La magica notte di Natale era ancora un ricordo vivido per i più piccoli: montagne di regali, la sveglia presto all’alba, il bicchiere di latte per Babbo Natale sul tavolo della cucina, le luci danzanti dell’albero nel salone, il pupazzo di neve nel giardino.

Il rientro nelle aule di tutta Italia non aveva che compiuto un mese in un anno che si preannunciava tutto fuorché così nefasto: il 2020. I primi vent’anni del XXI secolo. Un secolo che, detto francamente, non è iniziato affatto bene: siamo quasi alla ventesima celebrazione dell’11 settembre e dall’altra parte dell’oceano gli USA sono ancora nel pieno di una crisi d’identità alimentata dal vento caldo di un nuovo nazionalismo giunto anche in Europa.

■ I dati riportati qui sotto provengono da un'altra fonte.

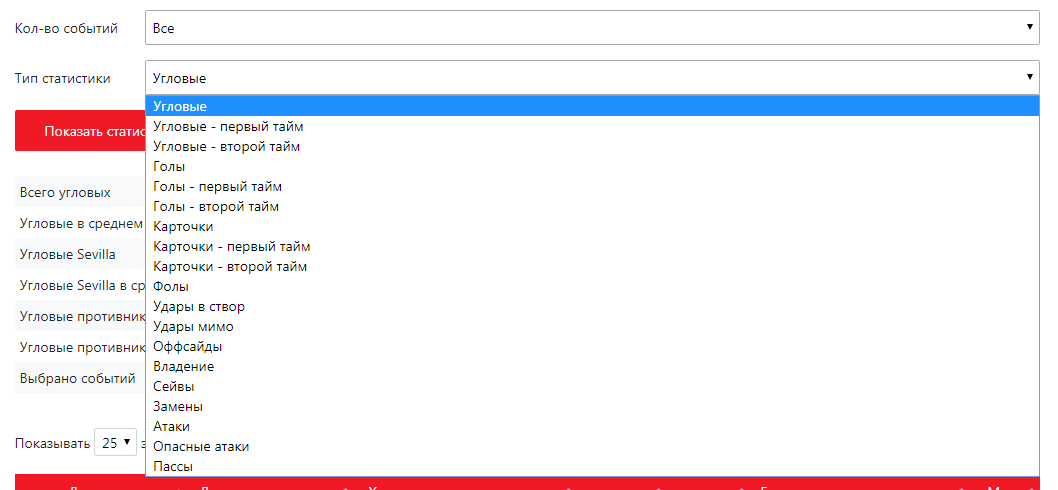Choose Оффсайды statistic type
Screen dimensions: 1058x490
(x=187, y=347)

Ai media è stato dato il compito di trasportarci nel vortice di una crisi sanitaria senza precedenti dai tempi della febbre spagnola, una crisi impossibile da nascondere agli occhi dei più piccoli che tutto vedono, sentono e interpretano senza i filtri dei social come facciamo noi; una crisi che sembra uscita dai migliori libri di fantascienza alla Dan Brown e che tutti ci siamo illusi di poter scampare e tenere rinchiusa negli schermi dei nostri televisori. Ma non è andata così. Quella cosa, per dirla alla Carpenter, è arrivata anche dai noi ed è qualcosa che oggi, dopo ormai sette mesi, decide ancora il nostro futuro.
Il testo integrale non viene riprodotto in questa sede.